Comment répondre à la hausse de la criminalité à Toronto?

Publié le

Une policière bloque la circulation sur l'avenue Danforth.
La fusillade a fait deux morts et 13 blessés.   Photo : La Presse canadienne / Christopher Katsarov

La violence continue de faire rage dans les rues de Toronto, où le 90e meurtre de l'année a été commis cette semaine. La ville bat ainsi un triste record de criminalité qui datait de 1991. Le journaliste d'enquête Julian Sher décortique la situation.

D’abord, les deux attaques survenues à Toronto cette année – celle de la rue Danforth et celle au camion-bélier sur la rue Yonge – ont fait bondir de 11 % le taux de criminalité dans la ville.

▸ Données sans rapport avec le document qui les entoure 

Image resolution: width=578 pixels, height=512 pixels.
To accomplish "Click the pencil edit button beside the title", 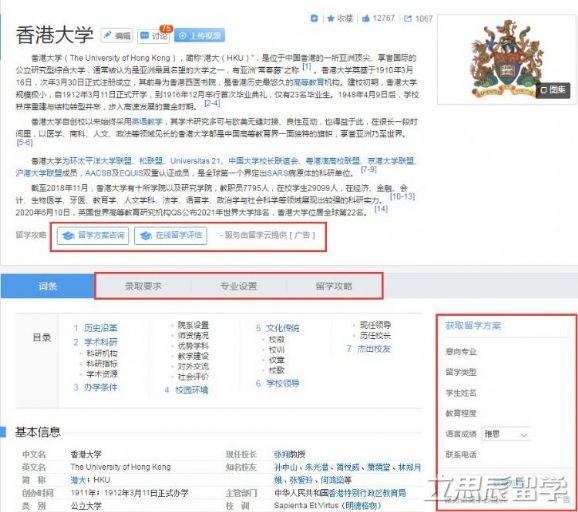I will [117, 36].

Ce taux se chiffre à 3,5 meurtres par tranche de 100 000 habitants pour la Ville Reine. À titre comparatif, Montréal est à 1,1. La ville la plus meurtrière aux États-Unis, Baltimore, a pour sa part un taux de criminalité de 56 homicides par 100 000 habitants. C’est 10 fois plus que le taux pour la ville la plus meurtrière au Canada, Thunder Bay.

Une des raisons qui expliquent cette flambée de violence est démographique, selon Julian Sher. À Montréal et dans le reste du Canada, la population vieillit, ce qui fait baisser le taux de criminalité. À Toronto, c’est le contraire : les jeunes de 18 à 24 ans sont de plus en plus nombreux.

« Il y a aussi à Toronto des quartiers très défavorisés qui ressemblent à des ghettos, comme dans certaines villes américaines. »

Devant ce problème grandissant, les autorités ne s’entendent pas sur la manière de répondre à la criminalité.

« Il y a des grands débats sur la politique policière. Il y a des chicanes entre le maire de Toronto et le premier ministre Doug Ford, qui veut répondre à la situation avec force. Il y a aussi des tensions avec le conseil des citoyens qui gère le service de police et le chef de la police.

Faut-il privilégier la répression ou une approche communautaire ciblée dans les quartiers défavorisés?

La nature de la criminalité à Toronto la rend aussi plus difficile à contrer, selon le journaliste. « Ce ne sont pas les motards ni la mafia qui causent la criminalité là-bas. Ce sont de petits gangs de rues », précise-t-il.